◆ DAFTAR TUGAS:
**a)** Jawab pertanyaan berikut berdasarkan teks tentang tumpahan minyak:
(i) Siapa editor teks ini?
(ii) Apa contoh polutan yang disebutkan pada paragraf pertama?
(iii) Peristiwa tumpahan minyak mana yang terjadi pada tahun 2010?
**b)** Teruskan teks tentang tumpahan minyak di laut mulai dari kalimat terakhirnya.

◆ TEKS SUMBER:
━━━━━━━━━━

Bioteknologi untuk Solusi Pencemaran Lingkungan Akibat Tumpahan Minyak

Oleh Adi Permana

Editor Adi Permana


BANDUNG, itb.ac.id--Kita tidak bisa menampik bahwa setiap hari terdapat kegiatan yang menghasilkan polutan sehingga berdampak buruk bagi lingkungan. Polutan yang dihasilkan oleh berbagai industri seringkali tidak hanya menurunkan kualitas lingkungan melainkan juga membahayakan makhluk hidup. Salah satu contohnya adalah tumpahan minyak di laut.

Akibat tumpahan minyak yang mencemari laut, dapat membahayakan biota serta makhluk hidup yang mengonsumsi biota dari laut tersebut. Beberapa peristiwa tumpahan minyak tersebut adalah tumpahan minyak Exxon Valdez (1989), Montara (2009), Deepwater Horizon (2010), Pipa Pertamina di Balikpapan (2018), dan kebocoran minyak Pertamina di Karawang (2019). Pencemaran skala besar tersebut akan sangat merugikan lingkungan dan makhluk hidup apabila dibiarkan begitu saja.

━━━━━━━━━━

◆ INFORMASI TERSEDIA:

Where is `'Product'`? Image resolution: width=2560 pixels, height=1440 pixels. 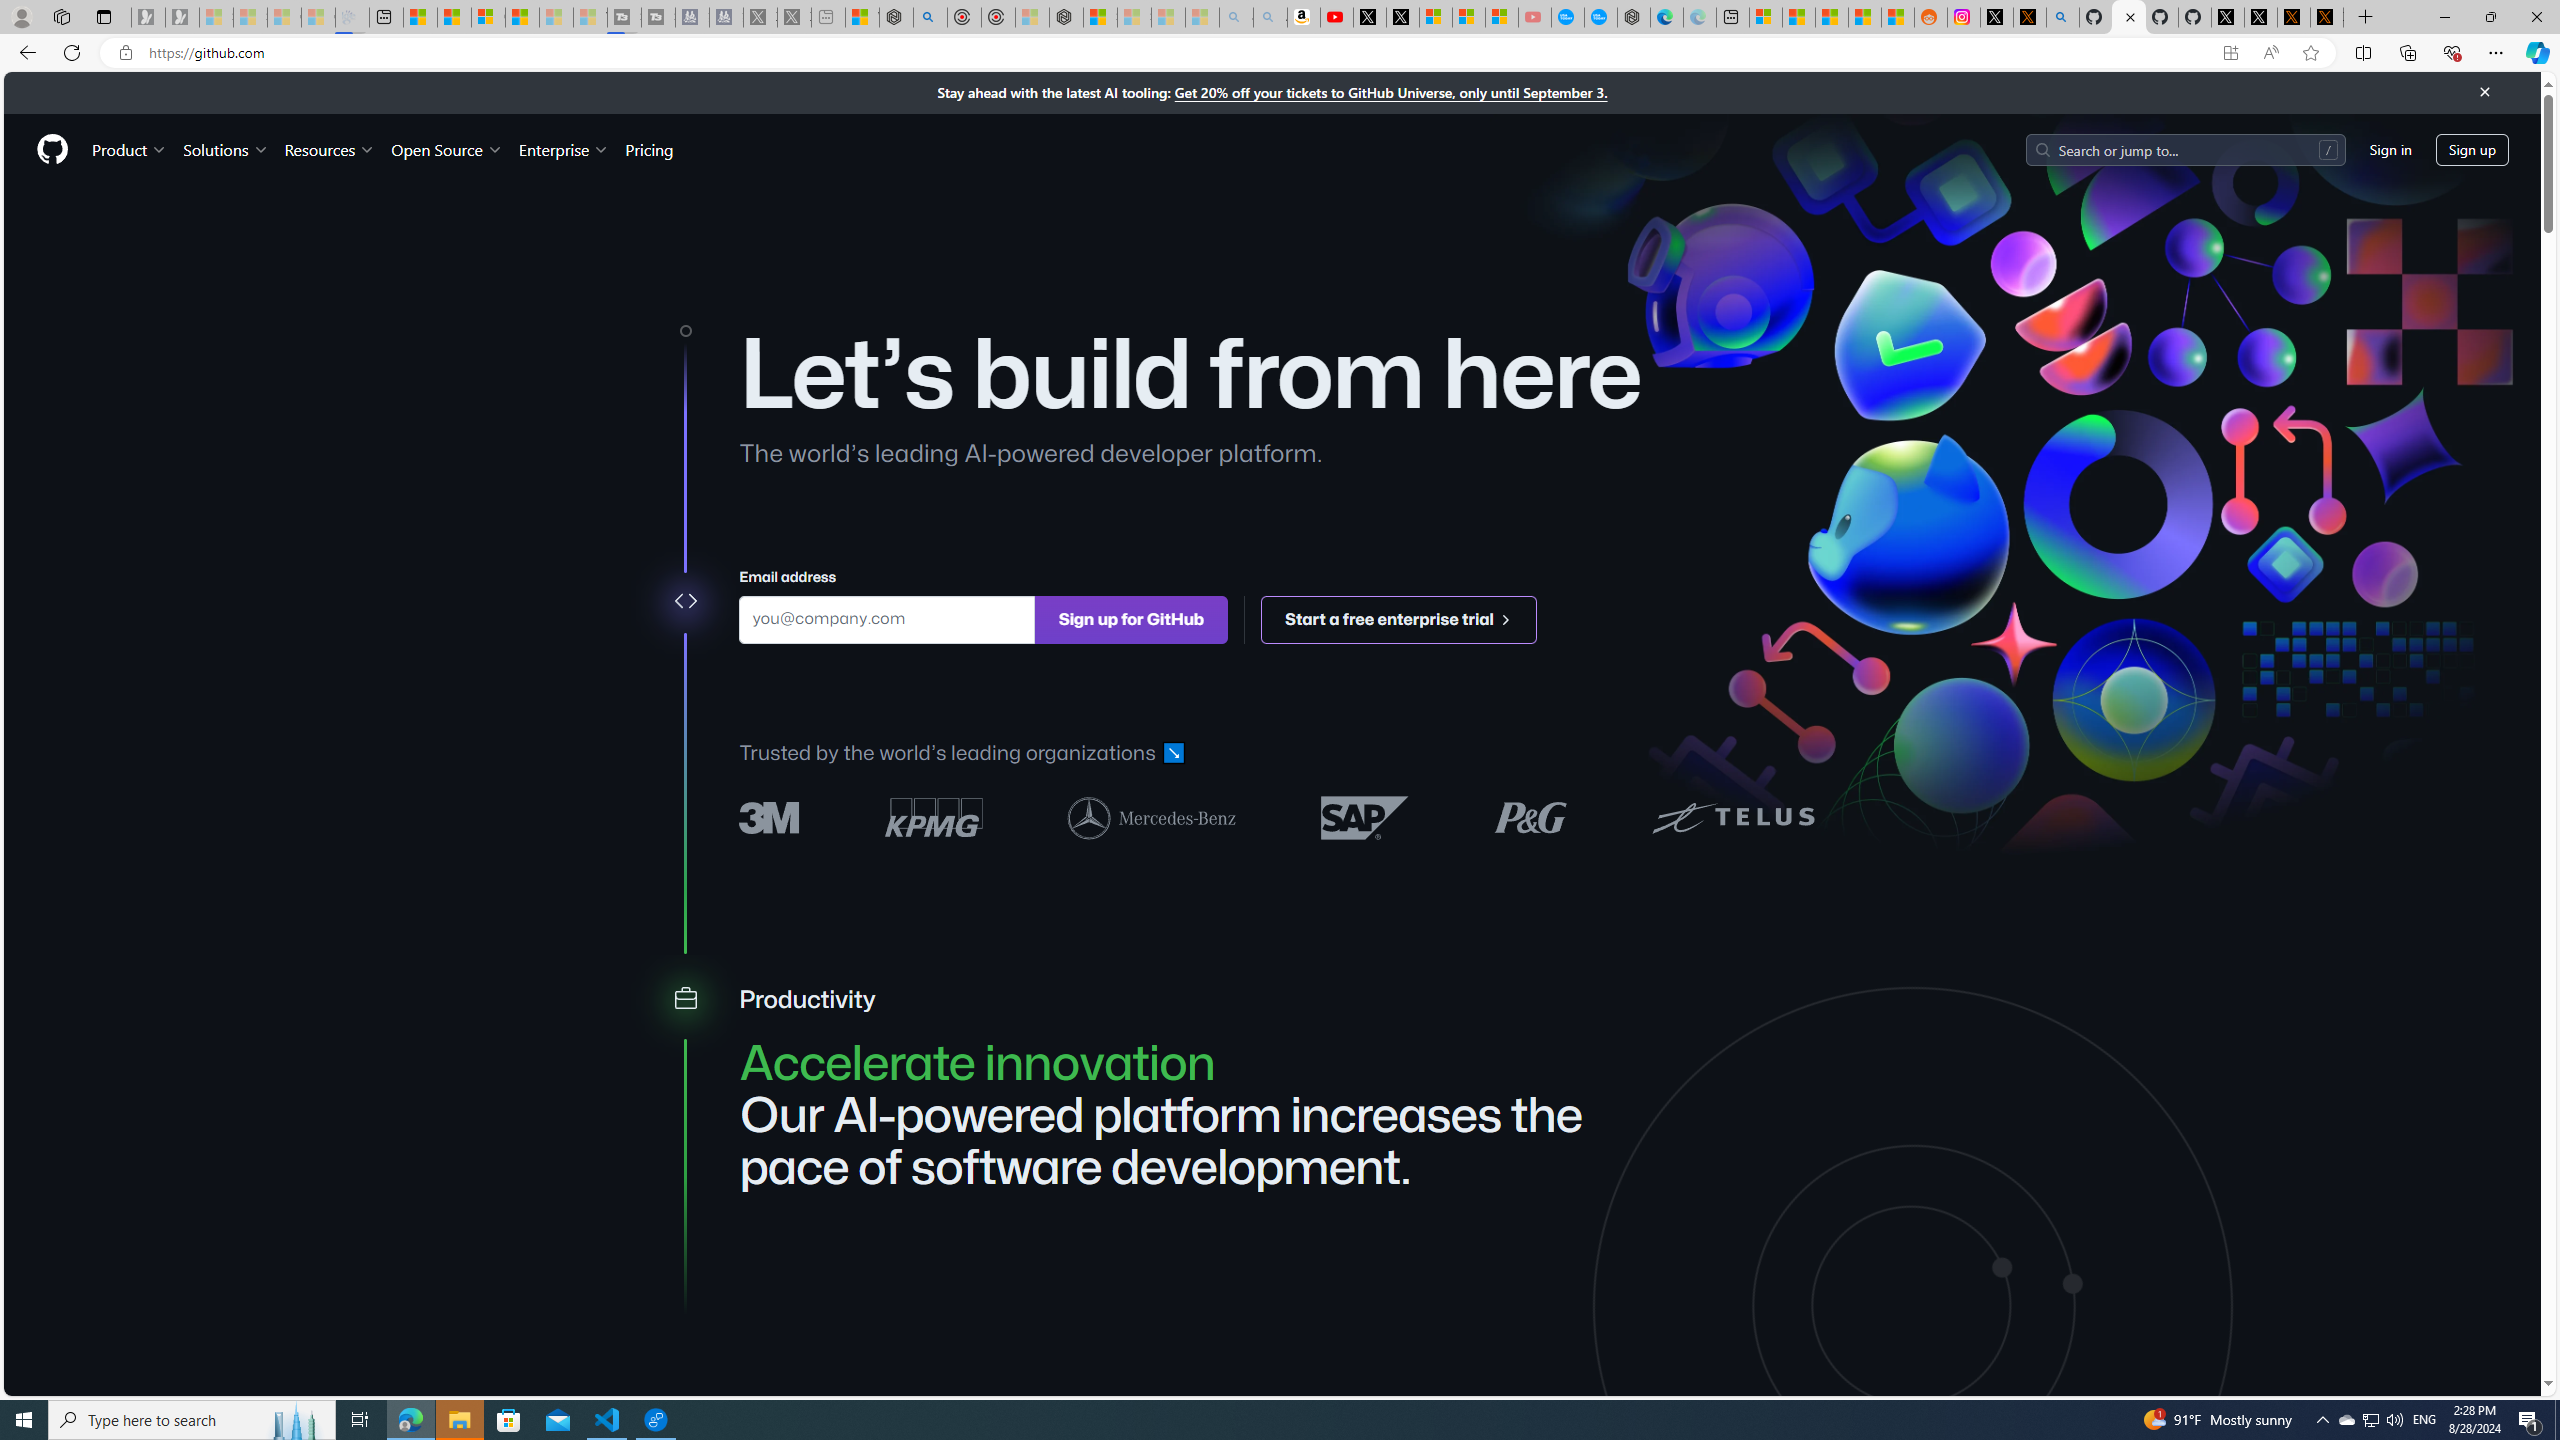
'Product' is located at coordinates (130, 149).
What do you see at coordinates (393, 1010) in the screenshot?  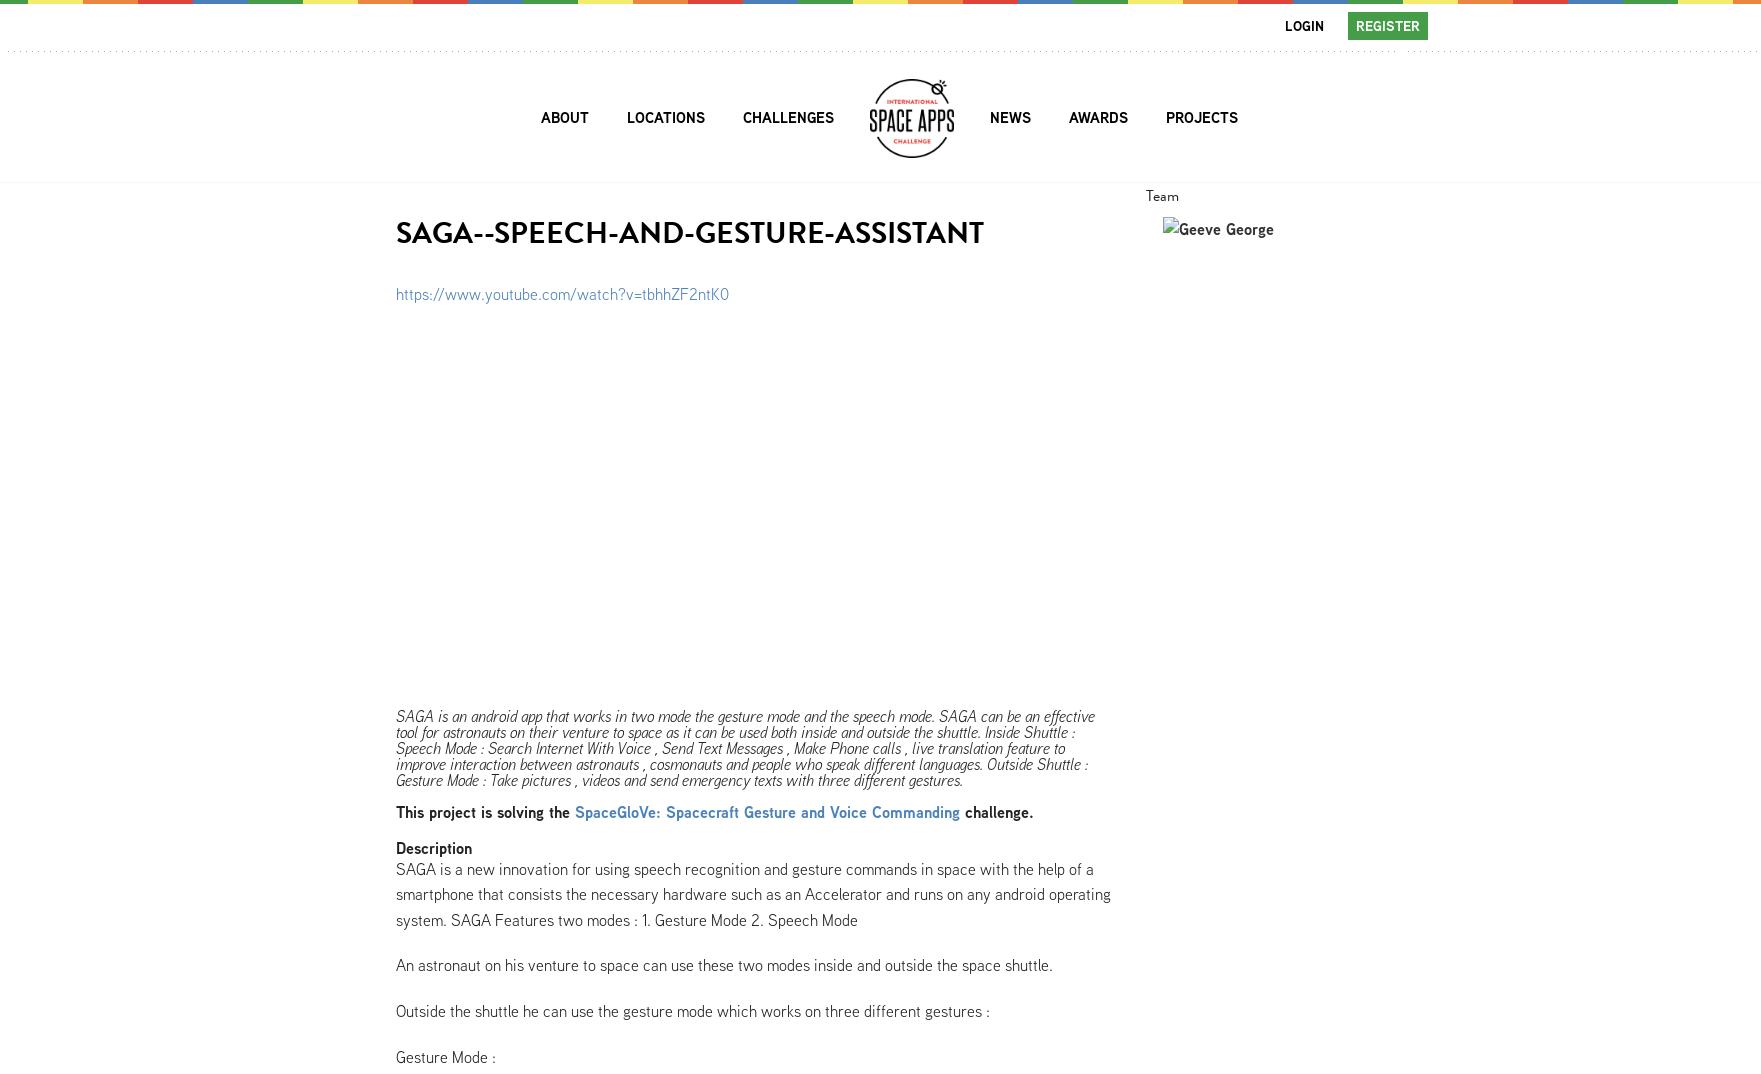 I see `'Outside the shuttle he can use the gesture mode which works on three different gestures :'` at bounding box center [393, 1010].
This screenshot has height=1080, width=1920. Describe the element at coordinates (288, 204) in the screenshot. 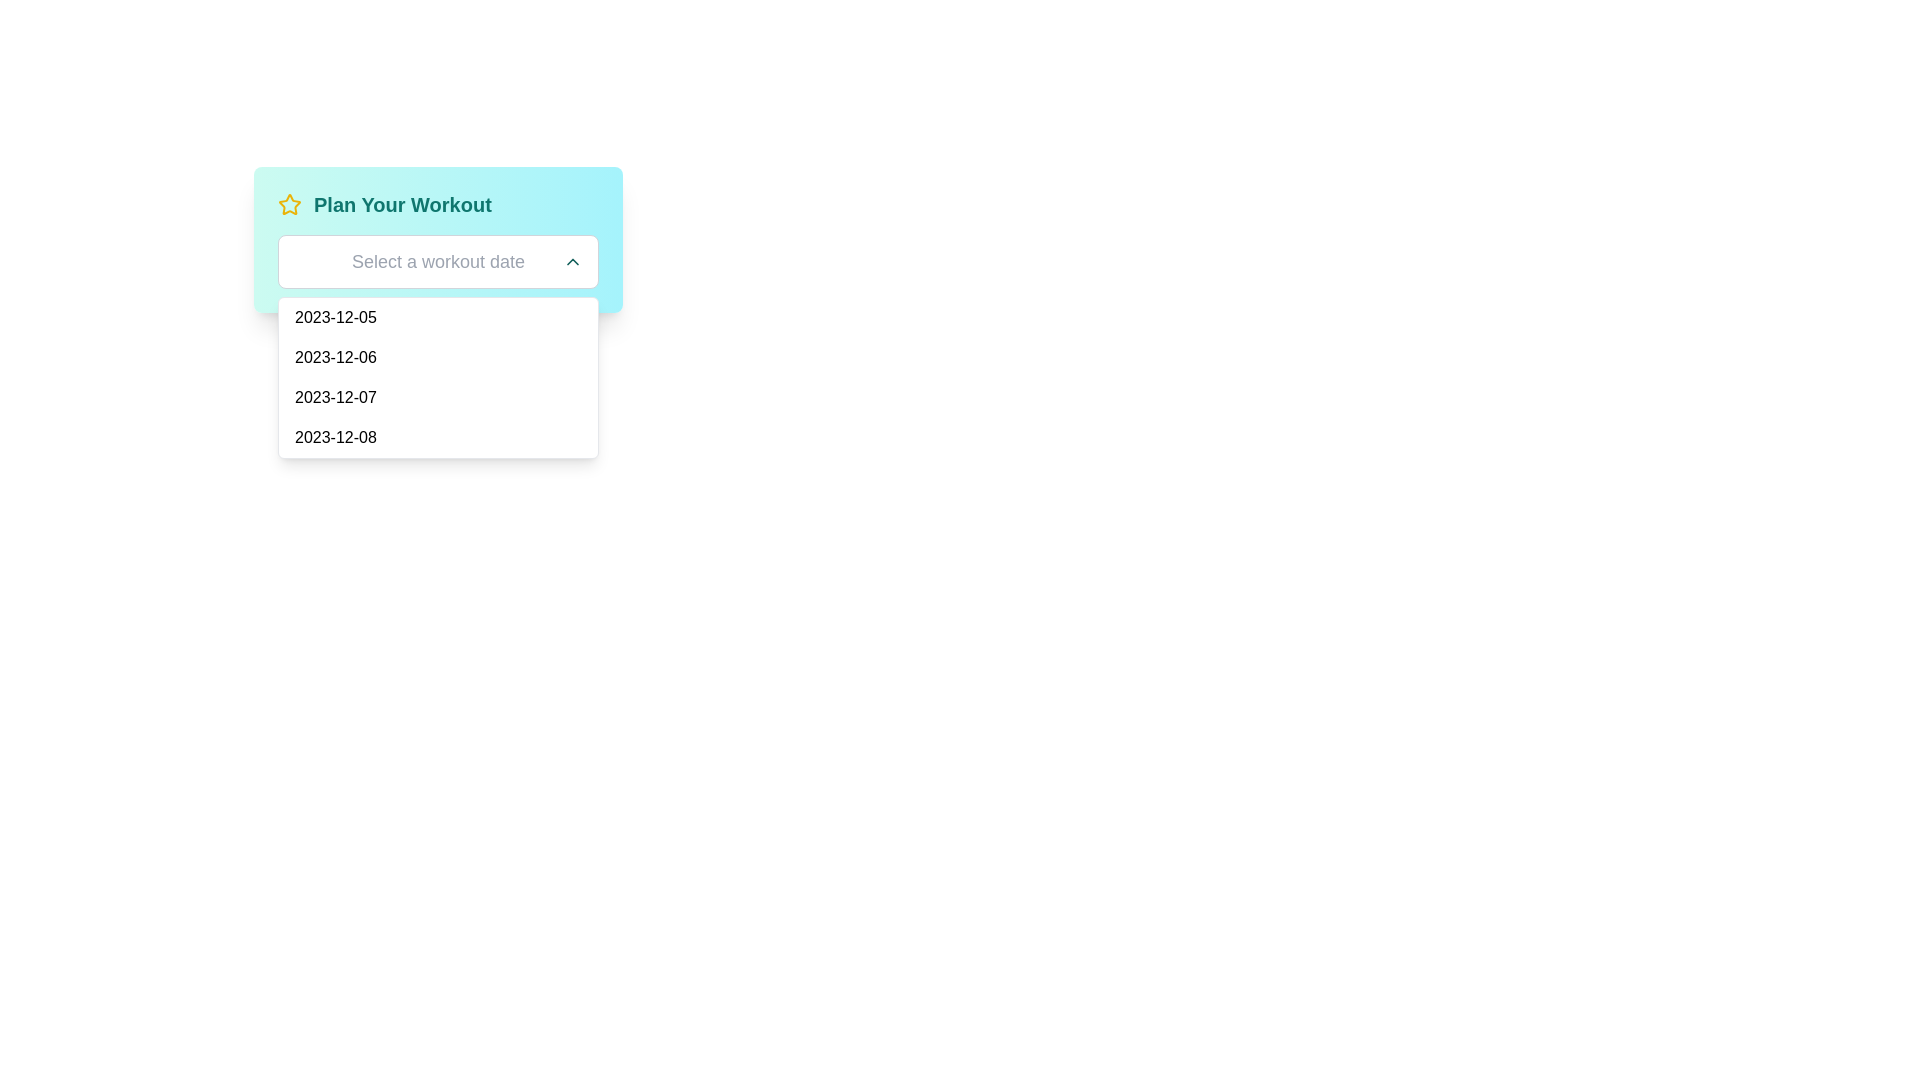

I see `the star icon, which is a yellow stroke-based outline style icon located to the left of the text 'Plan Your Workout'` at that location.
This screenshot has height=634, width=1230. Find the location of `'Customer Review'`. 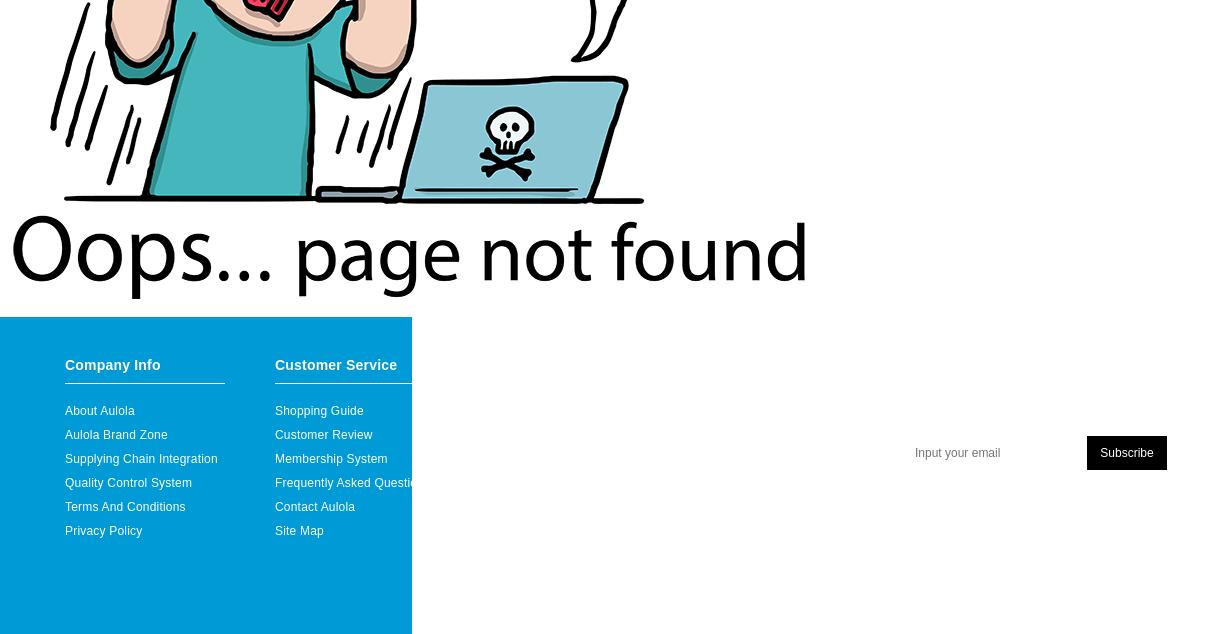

━━━━━━━━━━

◆ HASIL BERURUTAN:
**a)**
(i) Adi Permana
(ii) Tumpahan minyak di laut
(iii) Deepwater Horizon

**b)**
Umumnya tragedi tumpahan minyak membutuhkan waktu bertahun-tahun supaya wilayah yang tercemar kembali pulih. Durasi pemulihan tersebut bervariasi tergantung tingkat keparahan pencemaran yang terjadi. Penerapan bioteknologi di bidang lingkungan atau yang disebut grey biotechnology, dapat dimanfaatkan untuk menangani pencemaran lingkungan baik pencemaran yang terjadi di tanah, air, udara, ataupun sedimen. Melalui pemilihan mikroorganisme dan metodologi yang tepat, pencemaran lingkungan dapat diatasi. Selain ramah terhadap lingkungan, grey biotechnology juga relatif lebih murah daripada menggunakan bahan kimia.

Kamis (23/7/2020), Kelompok Keilmuan Rekayasa Air dan Limbah Cair dari Fakultas Teknil Sipil dan Lingkungan (FTSL) ITB menyelenggarakan webinar yang ke-3, dalam rangkaian webinar yang dilaksanakan untuk memperingati 100 tahun ITB dan PTTI. Webinar tersebut mengusung tema “Peran Bioteknologi dalam Pengelolaan Lingkungan”.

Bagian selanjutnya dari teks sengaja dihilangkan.